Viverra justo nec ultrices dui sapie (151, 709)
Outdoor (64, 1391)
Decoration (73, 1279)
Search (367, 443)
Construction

WORK TASK - Return each entry from above without altering a single character.

THE ANSWER -
Viverra justo nec ultrices dui sapie (151, 709)
Outdoor (64, 1391)
Decoration (73, 1279)
Search (367, 443)
Construction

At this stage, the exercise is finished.